Given my experience with Ethiopian midwives, and the consequences during my OB/GYN clerkship at Stanford when I was sent to the county hospital for not doing routine episiotomies, it is not surprising that, as our maternity care practice was developing in Montreal, I might again be questioning the routine use of episiotomy. The conventional idea that routine episiotomy helped both the mother and the baby just made no sense. It seemed to me that routine episiotomy would actually increase trauma to the mother, in part by increasing the likelihood that the surgical cut to the base of the vagina would extend into the rectum. Moreover, although the authoritative wisdom in the usual textbooks claimed that a straight surgical cut was easier to repair, this made no sense. Anyone who has had a paper cut knows this—a more irregular injury heals faster and better than a straight cut. That is not to say that there is never a place for episiotomy, but it is rarely needed.
We four family docs at the Herzl Family Practice Centre did not do routine episiotomy. But I wanted to go deeper into the history of the procedure. I began reading the main obstetric textbooks, from the 1920s to the 1980s. I was astonished to find that in the main textbook, the paragraph on the subject of episiotomy had not changed, word for word, since Dr. Joseph B. DeLee, the father of modern obstetrics, first advocated for the routine use of episiotomy in 1920.8
I thought seriously about subjecting episiotomy to formal study, partially inspired by mostly European randomized controlled trials (RCTs) of episiotomy that showed it to be unnecessary. But these RCTs were all midwifery trials and employed a different type of episiotomy than the North American standard. Thus, North American obstetricians could easily reject the results of these trials as irrelevant. I discussed the situation with my mentor and friend Dr. Murray Enkin. Dr. Enkin was an obstetrician and one of the three authors of A Guide to Effective Care in Pregnancy and Childbirth, which became the bible on how to conduct evidence-based obstetrical studies.
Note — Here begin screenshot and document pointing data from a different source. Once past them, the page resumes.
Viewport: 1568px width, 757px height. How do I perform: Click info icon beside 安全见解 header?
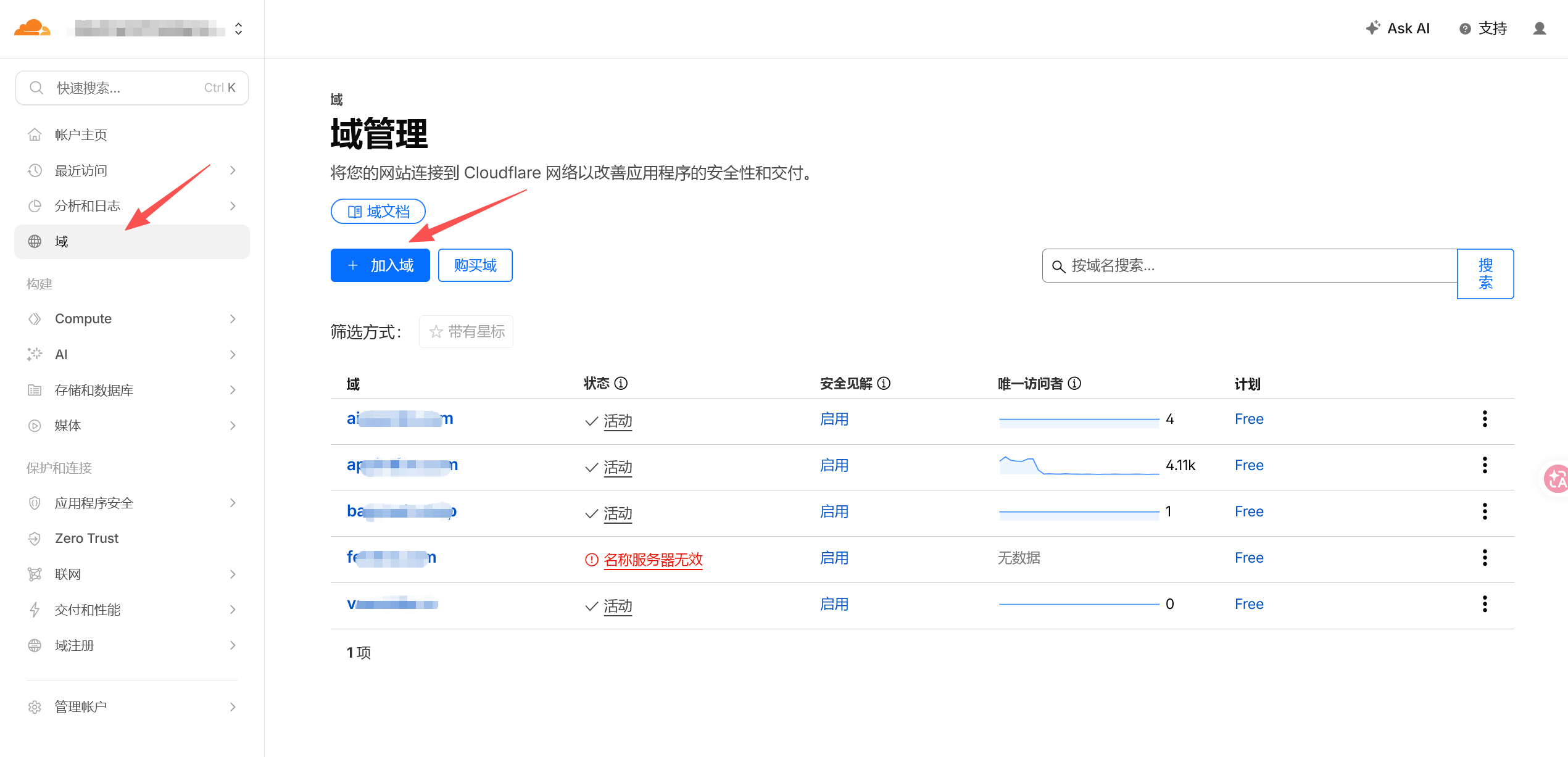click(x=884, y=384)
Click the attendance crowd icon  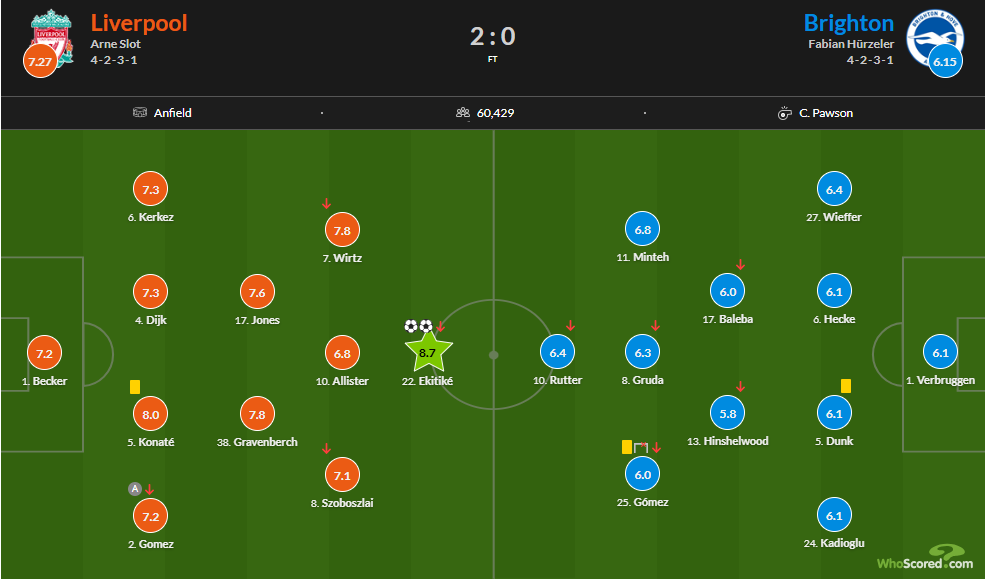click(x=463, y=113)
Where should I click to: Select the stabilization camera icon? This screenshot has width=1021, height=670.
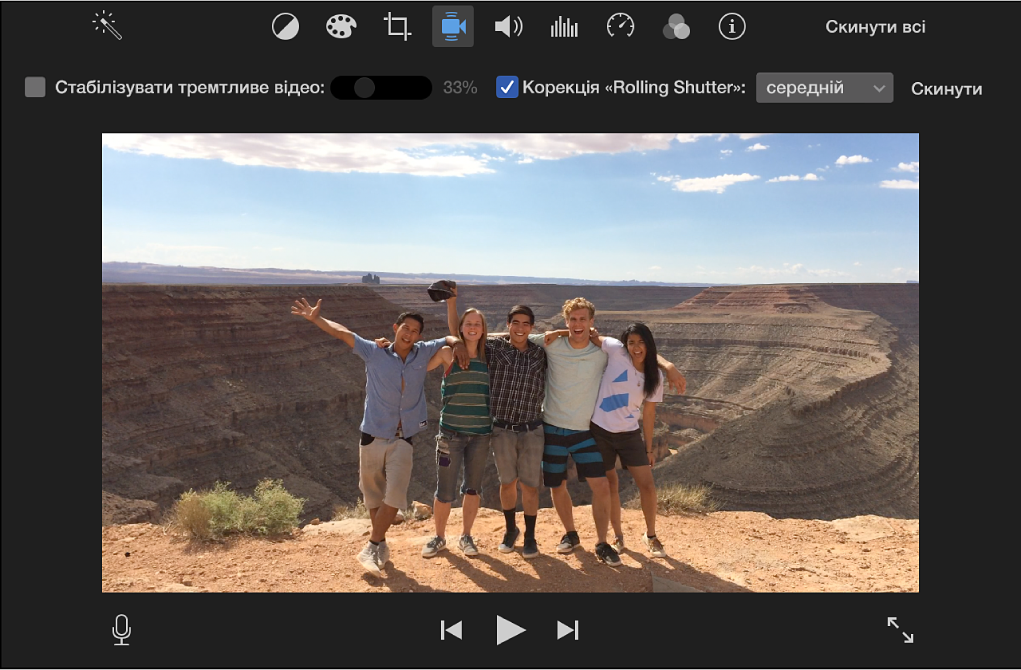[453, 27]
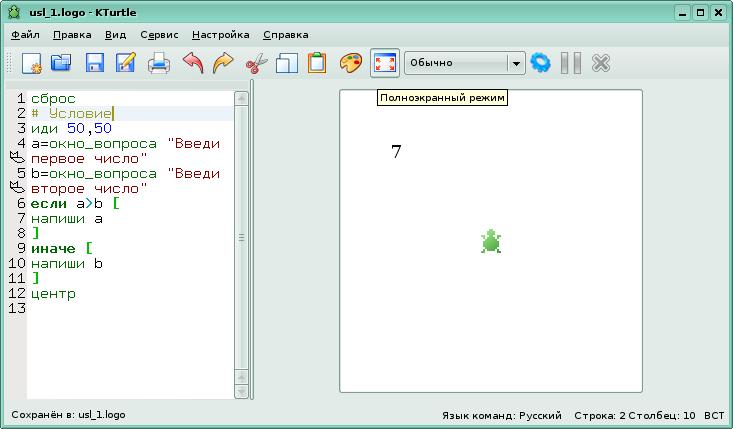Open a file with the folder icon
Screen dimensions: 733x429
[62, 63]
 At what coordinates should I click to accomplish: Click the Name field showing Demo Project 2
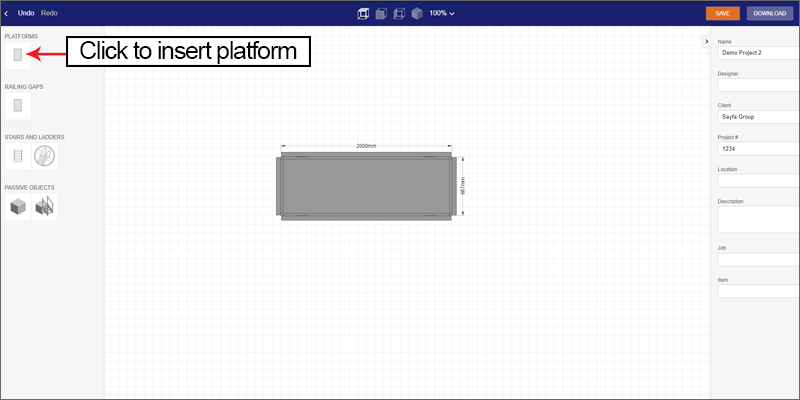(757, 53)
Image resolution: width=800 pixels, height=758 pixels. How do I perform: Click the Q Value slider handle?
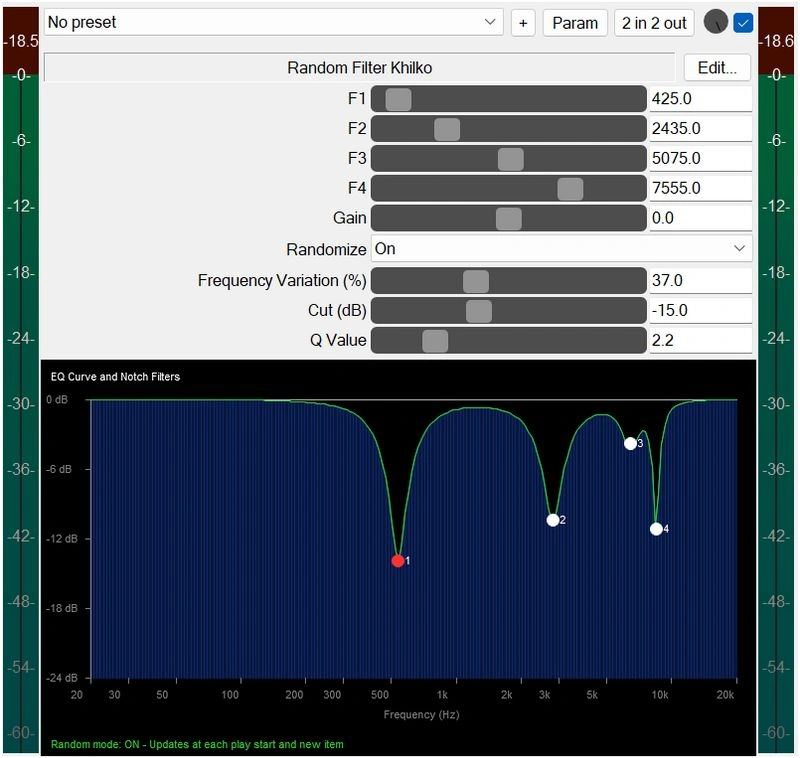tap(435, 341)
I first applied for funding to what was then the Medical Research Council of Canada, which rejected the proposal as irrelevant. Their obstetrical consultants could not understand why the procedure merited study, as they believed that all the evidence pointed to the benefit of routine episiotomy. “What’s to study? We know the benefits of routine episiotomy,” was the response of one reviewer. This was my first experience with how conventional wisdom can undercut any studies that contest the status quo.
Thus began a long saga of seeking funding, researching and publishing findings within an establishment that was determined to prevent change. Our proposed RCT was classic in its structure. It involved three hospitals in Montreal and had a unique feature—the measurement of pelvic floor functioning by electromyographic perineometry (kegelomentry). This resulted in a permanent record of the strength and pattern of pelvic muscle contraction, sort of like an electrocardiogram. No other trial had included this measurement, which added an objective scientific aspect that allowed us to see how episiotomy affected the pelvic floor and perineum. By including this measurement, I knew that, if successful, the results could not be ignored.
I applied to Health Canada for funding. While I was waiting to hear, life upstaged science.